I love your ski reviews, they’re pretty much the reference in the business right now when it comes to attention to details and asking the right questions when testing. It’s not an easy task, but you do it extremely well. Great job, guys and girls.
But being a picky prick, I would like to see a more detailed definition of the respective skis mounting locations. Most skis are tested on the factory recommended line, which is fine and the way I think skis should be tested initially. But it would be great, and make the reviews even better, to know where that factory line is located from true center. It says a lot about the intended character of the ski, and, well, us geeks have another thing to geek out about.
Jonathan Ellsworth’s reply:
Thank you, Tobias, your remarks are much appreciated.
As for the “picky prick” part … yours isn’t an unreasonable request, and it’s something we’ve discussed. But this is why, to date, we haven’t, always added that info into every review:
Generally, we’ve only gone into mount locations when we think it’s necessary (for example, in every single review of Salomon’s Q / Quest skis), because (1) our reviews are already long (2) our reviews take an absurdly long time to put together, and (3) simply knowing whether a ski’s recommended point is -5 or -7 of true center isn’t necessarily all that illuminating by itself, independent of rocker line stats and splay numbers.
So we’re a bit hesitant to start also incorporating all of that additional info (and jumping down that rabbit hole), since (1) each review would start to look more and more like a term paper, and (2) we wouldn’t want someone to dismiss a ski just because he or she thinks it’s too far forward or too far back from true center.
Because in our actual product testing, if we find that a ski doesn’t work well on the line, we’ll always adjust the mount location and provide that info in the review.

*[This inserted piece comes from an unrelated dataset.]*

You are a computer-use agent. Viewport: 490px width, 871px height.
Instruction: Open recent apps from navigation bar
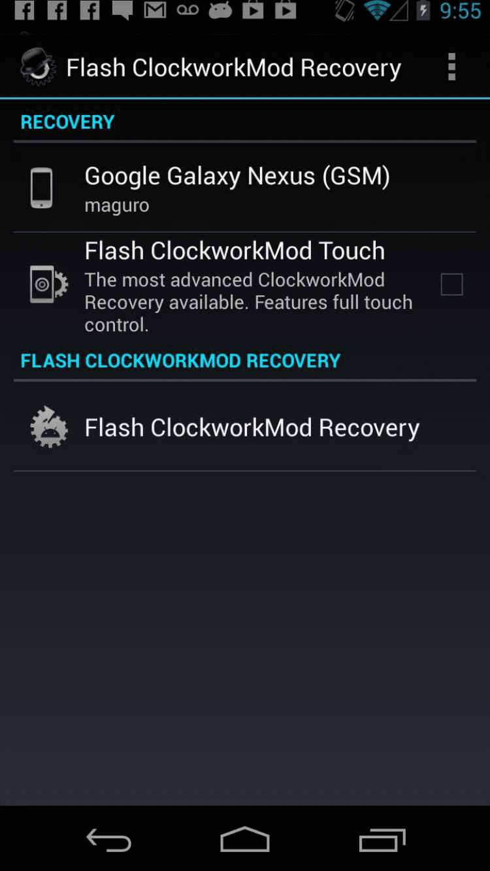click(x=382, y=840)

Ultimately, your request raises a really important question that we spend a lot of time thinking about. We already are writing reviews that are typically 1500 – 3000 words (sometimes longer), and we certainly could write 10,000 word reviews—though we’d have to invent a way to function on zero sleep.
So the question is, How much information – or how much *more* information – needs to be included to produce a genuinely helpful / useful review? At what point does providing more and more detail actually detract from the usefulness of a review?
Thoughts, Tobias? What do the rest of you think?